Whatever profession you enter, set goals for yourself after starting and create reasonable plans. Being a barista isn't just about making coffee—it's about sharing interesting coffee culture, correct coffee knowledge, and brewing principles with more people, encouraging them to recognize and understand coffee.
Career Paths Beyond the Bar
When you understand coffee knowledge and techniques, can research them, and can lead others to learn their principles and explore their mysteries, you might consider the profession of a coffee trainer. Compared to standing behind a bar making coffee, a trainer not only helps more people gain basic or deeper understanding of coffee but also enhances one's own communication and management abilities.
"Can I become a roaster?" Of course! As long as you have a deep understanding of coffee beans themselves, understand how factors like altitude, soil, and climate of coffee origins affect the structure and flavor expression of coffee beans, comprehend how every temperature point, every time segment, and every roasting machine affects coffee bean performance during the roasting process, and are willing to patiently listen to baristas' (brewers') feedback and solve problems together, you can become an excellent roaster.
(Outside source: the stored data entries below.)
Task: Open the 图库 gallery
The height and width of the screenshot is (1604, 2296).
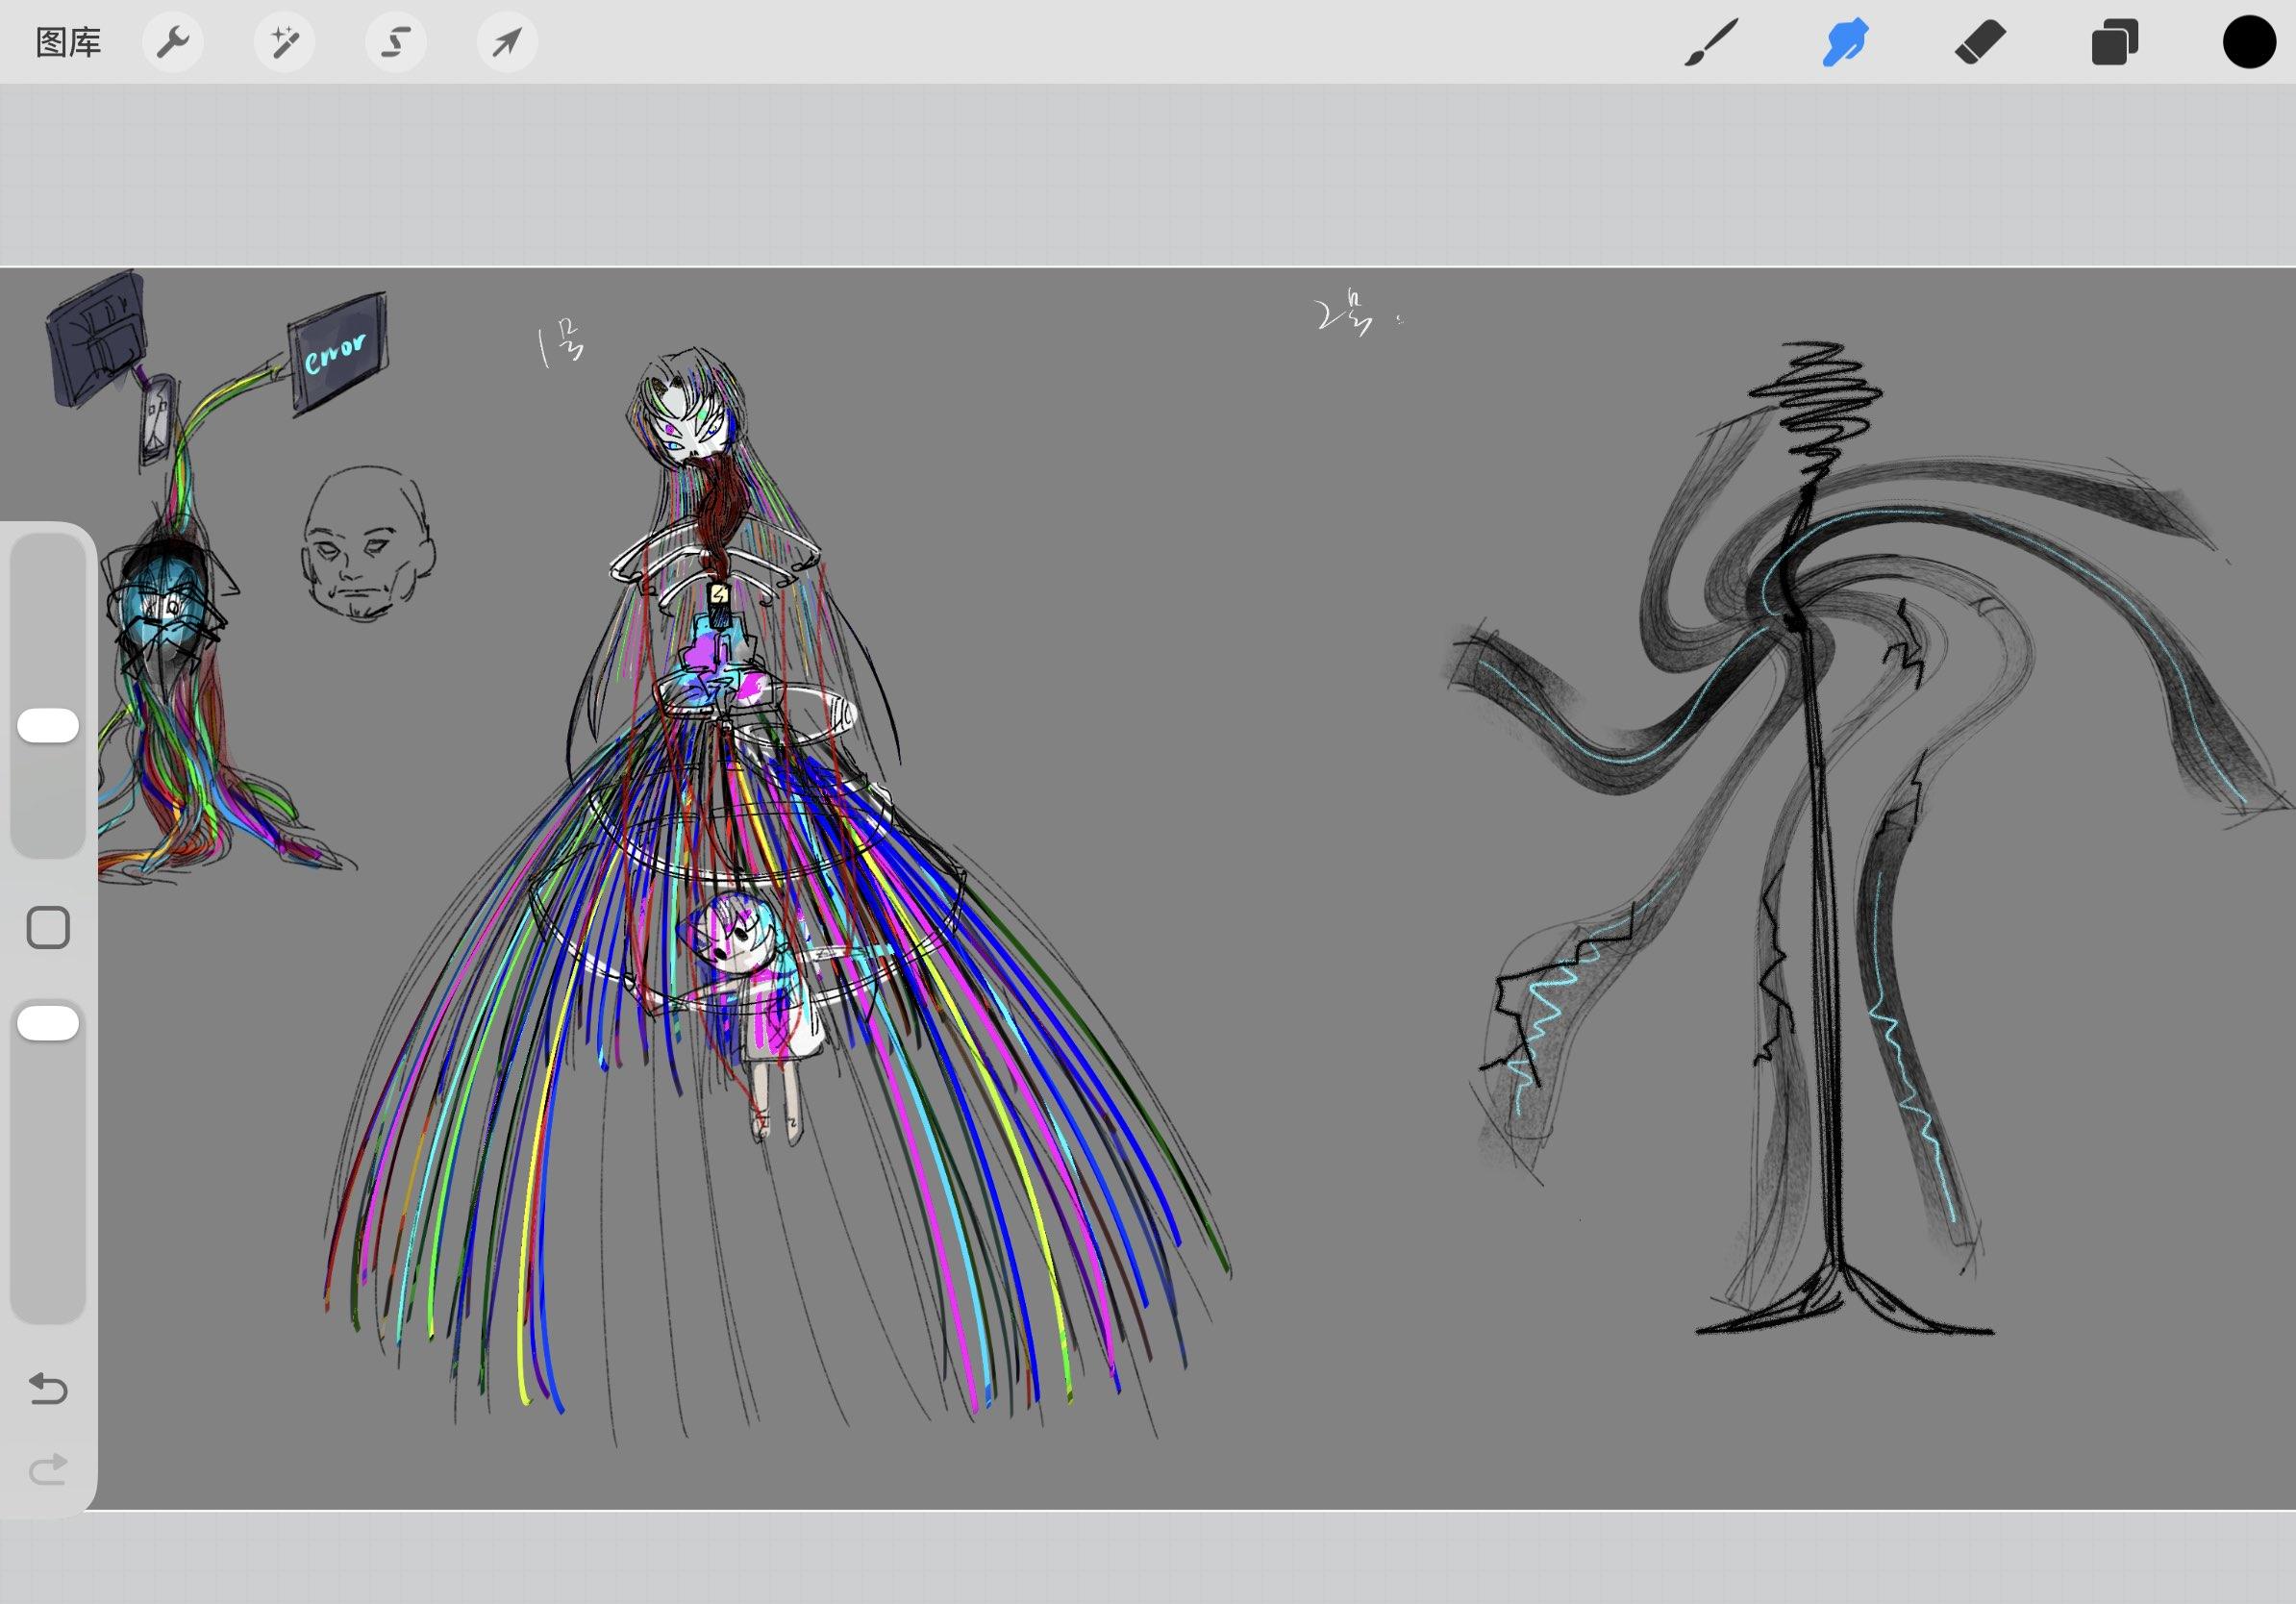Action: (x=68, y=43)
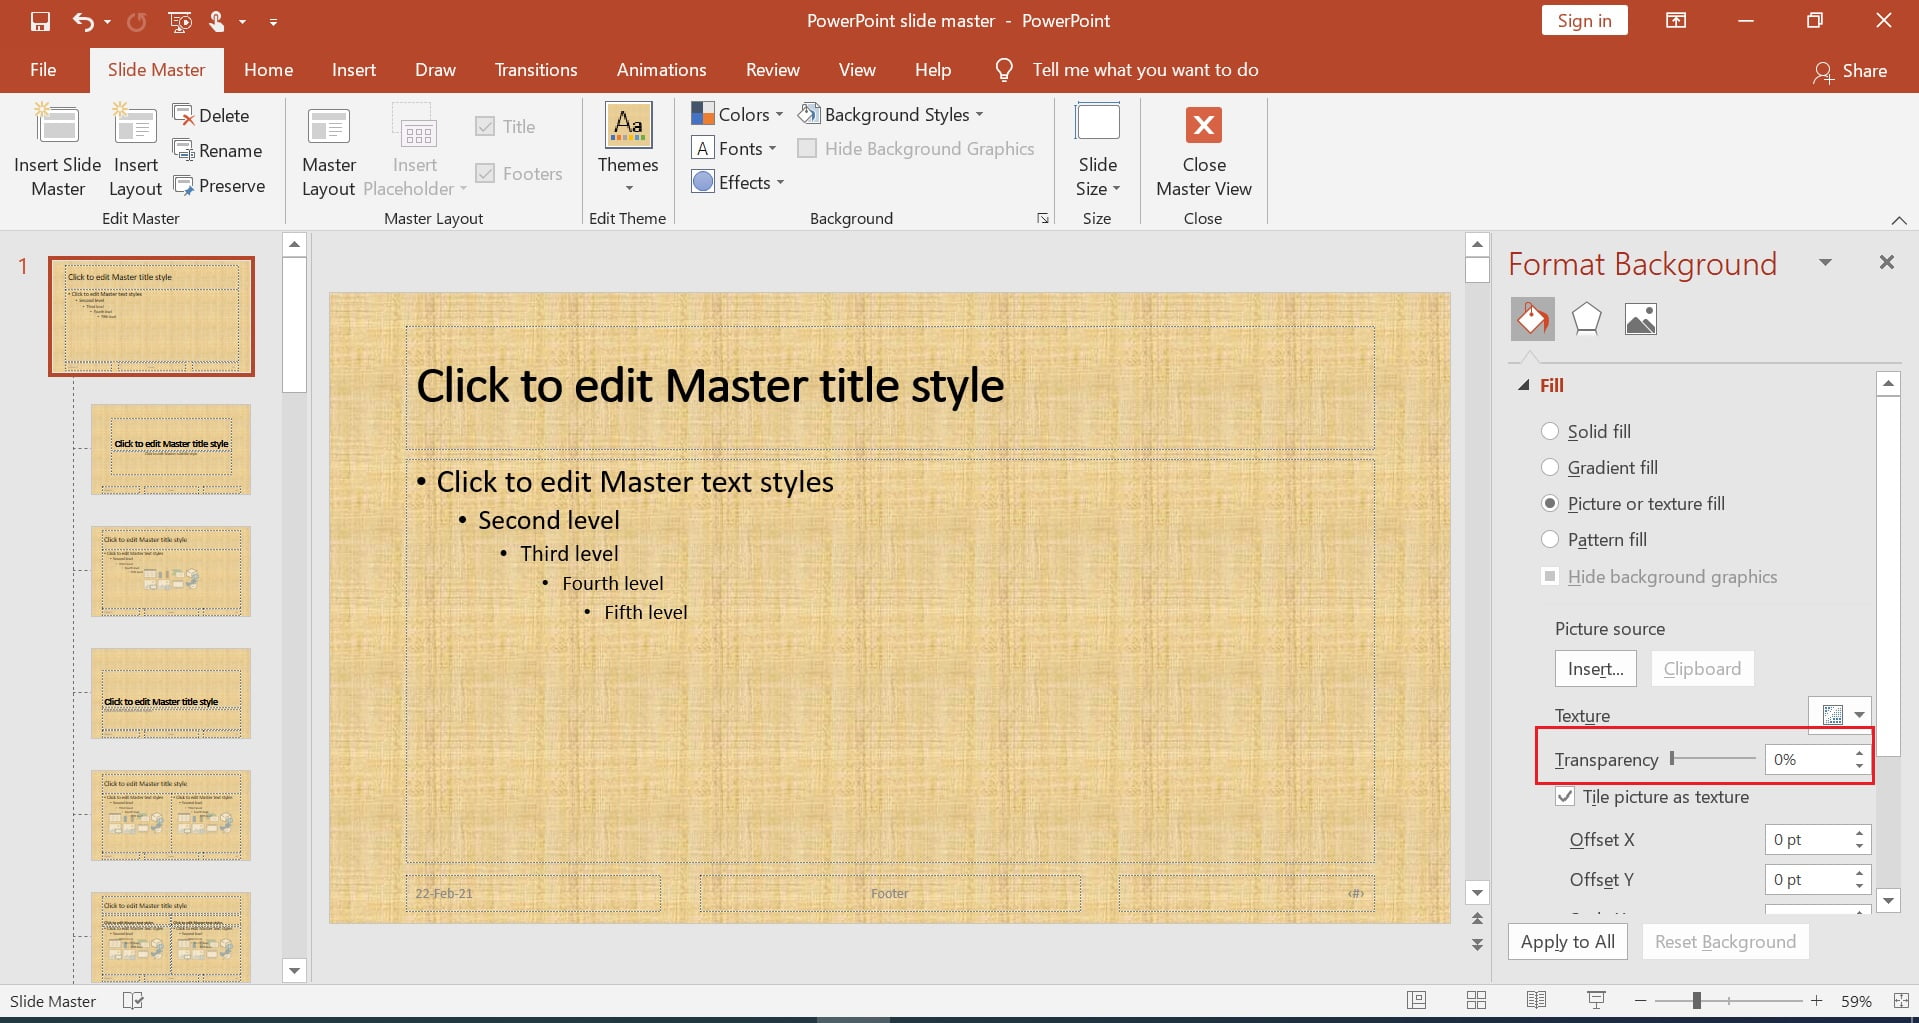Select the first slide master thumbnail
This screenshot has height=1023, width=1919.
pos(151,315)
Is roasting coffee beans difficult? Not really—it's similar to cooking. Roasters are like chefs who always go through a transition period and must start with the basics. Cooking a dish thoroughly is easy; making a dish delicious requires sufficient understanding of ingredients, seasonings, and techniques to achieve excellence at the right temperature and time.
The Path to Ownership
What about opening a shop? This might seem like a natural progression in a barista's career, but it has left many baristas in endless dilemma. One challenge is funding, and another is that besides making coffee, they often don't actually know how to manage a coffee shop.
If you want to open a coffee shop, then after starting your barista work, you must continuously improve your professionalism, learn and understand more service techniques, study product development, learn to calculate and manage expenses and costs, master event planning, brand promotion, and business negotiation.
Don't find this troublesome—believe that most people who open coffee shops hope to make money, or at least break even. Many coffee shops fail because their owners didn't plan every step carefully during the early stages and didn't set clear goals for themselves, leading to an imbalance between expenses and income.
Whatever you do, first establish professionalism and plan your future before starting this work, rather than taking things one step at a time. Being a barista is not a dead-end career, and baristas can indeed make money. If you can initially remove the "beautiful" filter surrounding the barista profession and practically understand the entire industry's development, believe that everyone can find their suitable position.
A barista can be a technician, an educator, or a businessperson.